In preparing these documents, MSMEs often have their own challenges, here are some of them:

  1. The view that “All ingredients must be supported by a halal certificate”

This view is not quite right. LPPOM MUI only requires halal certificates for certain ingredients. Some of them are ingredients or derivatives of ingredients of animal origin (such as cut meat, offal, etc.), ingredients that are generally produced in a complex and large quantity (such as flavors, seasonings, and vitamin premixes), ingredients that are difficult to trace their halal status (Such as whey protein concentrate whose raw materials are collected from various cheese industries). In addition to the MUI halal certificate, LPPOM MUI also received other supporting documents in the form of halal certificates from Halal Certification Bodies (LSH) abroad who are members of the World Halal Food Council (WHFC). These overseas LSH names can be accessed via in the LSH List column. In addition, LPPOM MUI has also issued Halal Positive List Material, which is materials that have been considered halal so that they do not require supporting documents. The positive list can be accessed through the website in the LPPOM MUI Policy column. Thus, this view needs to be straightened out to “All materials must be supported by supporting documents, except for the materials listed in the Halal Positive List Material”.

  1. Difficulty obtaining MUI halal certificate documents

In the ongoing business process, MSMEs often find it difficult to get a hard copy of the MUI halal certificate as a supporting document. Generally, in this case, it is caused because MSMEs do not have direct access to producers because purchases are made in retail or retail or the number of purchases that have not met the minimum order requirement. In this case, LPPOM MUI has provided convenience for MSMEs, namely supporting documents for materials can be replaced with product screenshots on the product search page on the, product screenshots on the halal journal page that can be downloaded on the, or in the form of product packaging photos that can be confirmed ownership of the MUI halal certificate.

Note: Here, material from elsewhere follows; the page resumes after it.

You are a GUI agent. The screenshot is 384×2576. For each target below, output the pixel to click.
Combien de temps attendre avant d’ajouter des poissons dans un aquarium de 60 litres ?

  1. Supporting documents come from the supplier

This is not in accordance with the definition of supporting documents, because supporting documents must come from producers who produce raw materials. Please be aware that the definition of one ingredient is a material produced by the MANUFACTURER and with a CERTAIN COUNTRY OF ORIGIN. If an MSME uses cooking oil from producer A and producer B, it means that the company is considered to use two different ingredients. Likewise, if an MSME buys flavor ingredients produced by the multinational company C from Indonesia and Singapore, this means that the company is considered to use two different ingredients. This difference has an impact on different supporting documents that are issued by two different manufacturers. Simply put, to find out the manufacturer and nasal of the country of the material used, you can look at the packaging of the material or match the batch number with the Certificate of Analysis (CoA) owned by the material.

What about supporting documents that are not in the form of halal certificates? According to Dr. Ir. Hj. Mulyorini R. Hilwan, M.Si. as the Head of the Auditing Division of LPPOM MUI, basically as long as the material is not a material that is required to be halal certified, there are supporting documents that are able to explain the halal status of raw materials, additional materials, and auxiliary materials, and are verified through the audit process, supporting documents are still very likely to be used. For example, in the use case of certain chemicals that use trade names, generally, a document in the form of a Material Safety Data Sheet is still needed which explains the chemical name of the material so that it can be further traced its halal status.

Thus, the existing conveniences in the form of the CEROL SS23000 Online system, positive lists, halal product search lists, Halal Journals, and Lists of Halal Certification Bodies abroad can be used by MSMEs in developing strategies in preparing supporting documents and implementing the Halal Assurance System in the daily business process and even the halal certification process can even be carried out and passed more easily.